以前このブログのコラムで、銀行から 「借りてくれないかい?」 と好条件で申し入れを受けている企業を紹介しました。(8月24日分 資金調達の話にて) 


その企業の社長さんにも、財務的に苦しい時期はありました。しかし、既存の借り入れ返済を 『リスケジュール』 して、残高復元を果しながら事業内容を回復させた実績があります。


この社長さん、そんな過去がありながらも現在は、新社屋を立ち上げるなど、その手腕には眼をみはるものがあります。 (事業規模としては年商5億程度、従業員20名の企業ですから、決して特異なケースではないと思います)


そこで私は、こう考えました。

怖くない! 銀行への対応法 

    • あくまで 「前向き」 に事業計画等を説明し、返済計画を引き直す
    • または、上記と同じスタンスで新規の借り入れを申し込み、実質的な返済金額を調整する (借り入れ残高維持が前提)
    • 「困っている」 「助けて」 などネガティブな理由は禁句
    • とにかく早めにアプローチする (銀行が動くときは、会社が相当危機のとき)
    • 場当たり的な資金繰り提案は、かえって融資に結びつかないことを知る


経営者が銀行に対し、物が言えない (怖がる) 背景には 「経営不振企業と思われたくない」 という意識があることは、否定できません。
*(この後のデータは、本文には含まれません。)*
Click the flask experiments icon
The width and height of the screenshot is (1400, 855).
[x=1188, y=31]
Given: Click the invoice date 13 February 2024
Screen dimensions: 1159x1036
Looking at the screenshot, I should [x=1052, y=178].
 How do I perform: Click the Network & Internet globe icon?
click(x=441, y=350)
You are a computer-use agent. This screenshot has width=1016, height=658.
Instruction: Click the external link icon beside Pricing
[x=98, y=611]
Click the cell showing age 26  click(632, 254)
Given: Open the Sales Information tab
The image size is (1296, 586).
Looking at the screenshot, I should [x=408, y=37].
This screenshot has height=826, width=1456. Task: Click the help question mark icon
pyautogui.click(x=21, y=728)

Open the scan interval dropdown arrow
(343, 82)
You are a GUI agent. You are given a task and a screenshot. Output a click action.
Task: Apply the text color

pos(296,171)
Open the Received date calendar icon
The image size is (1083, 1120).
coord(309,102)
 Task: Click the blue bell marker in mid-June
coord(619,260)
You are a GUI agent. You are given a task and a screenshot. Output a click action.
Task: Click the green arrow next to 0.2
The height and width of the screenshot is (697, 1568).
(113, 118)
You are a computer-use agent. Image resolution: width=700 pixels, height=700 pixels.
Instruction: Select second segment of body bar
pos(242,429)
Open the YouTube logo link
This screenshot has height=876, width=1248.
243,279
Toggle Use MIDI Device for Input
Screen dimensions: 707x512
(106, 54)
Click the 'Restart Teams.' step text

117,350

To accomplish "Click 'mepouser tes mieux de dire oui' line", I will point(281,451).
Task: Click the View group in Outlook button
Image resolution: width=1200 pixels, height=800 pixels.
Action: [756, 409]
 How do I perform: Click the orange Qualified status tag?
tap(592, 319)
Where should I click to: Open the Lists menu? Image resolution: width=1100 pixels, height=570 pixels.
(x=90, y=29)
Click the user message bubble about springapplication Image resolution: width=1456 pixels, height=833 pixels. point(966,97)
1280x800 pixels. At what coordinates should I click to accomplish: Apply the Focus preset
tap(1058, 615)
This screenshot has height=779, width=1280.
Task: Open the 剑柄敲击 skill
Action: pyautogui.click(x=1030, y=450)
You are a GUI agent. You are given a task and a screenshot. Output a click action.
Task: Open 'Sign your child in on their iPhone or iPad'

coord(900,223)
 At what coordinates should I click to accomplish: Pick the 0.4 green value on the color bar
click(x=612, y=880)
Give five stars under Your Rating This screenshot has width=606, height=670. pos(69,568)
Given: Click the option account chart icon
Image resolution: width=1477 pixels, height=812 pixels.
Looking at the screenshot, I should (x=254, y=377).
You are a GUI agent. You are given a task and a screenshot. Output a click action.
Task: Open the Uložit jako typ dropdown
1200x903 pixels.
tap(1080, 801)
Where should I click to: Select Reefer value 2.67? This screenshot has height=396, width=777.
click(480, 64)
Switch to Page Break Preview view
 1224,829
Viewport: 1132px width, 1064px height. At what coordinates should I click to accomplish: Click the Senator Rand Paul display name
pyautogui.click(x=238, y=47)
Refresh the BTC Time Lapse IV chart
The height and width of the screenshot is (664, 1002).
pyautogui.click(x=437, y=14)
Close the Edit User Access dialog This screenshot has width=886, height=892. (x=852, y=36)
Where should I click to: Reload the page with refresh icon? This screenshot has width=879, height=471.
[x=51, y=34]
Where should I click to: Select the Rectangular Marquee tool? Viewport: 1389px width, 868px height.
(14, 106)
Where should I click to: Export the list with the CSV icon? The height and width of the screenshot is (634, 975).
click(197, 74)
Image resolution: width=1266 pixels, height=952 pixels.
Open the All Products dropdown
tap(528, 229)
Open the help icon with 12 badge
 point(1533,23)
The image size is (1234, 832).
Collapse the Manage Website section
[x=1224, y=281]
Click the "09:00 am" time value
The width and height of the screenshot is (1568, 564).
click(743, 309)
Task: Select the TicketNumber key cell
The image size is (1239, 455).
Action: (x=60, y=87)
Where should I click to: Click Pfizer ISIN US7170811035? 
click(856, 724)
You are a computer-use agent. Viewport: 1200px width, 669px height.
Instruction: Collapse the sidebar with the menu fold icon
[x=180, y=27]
しかし、考えてみると銀行に対し、物が言いたいときは 「実際にそうなりつつある」 状況ですよね。だったら、前向きなスタンスで交渉すべきです。



最後に
確かに各企業の事情もあり、実際の銀行対応にはデリケートな部分があることは否めません。しかし現実として、銀行対応に成功している中小企業があることも事実です。

当たり前の話ですが 「自分の会社は自分で守るしかない」 これが基本です。

経営者が危機管理意識を持ち、ビジネスにおいて 「対等の関係」 を働きかける勇気を持つ ―― この姿勢は、銀行に対しても必要だと思います。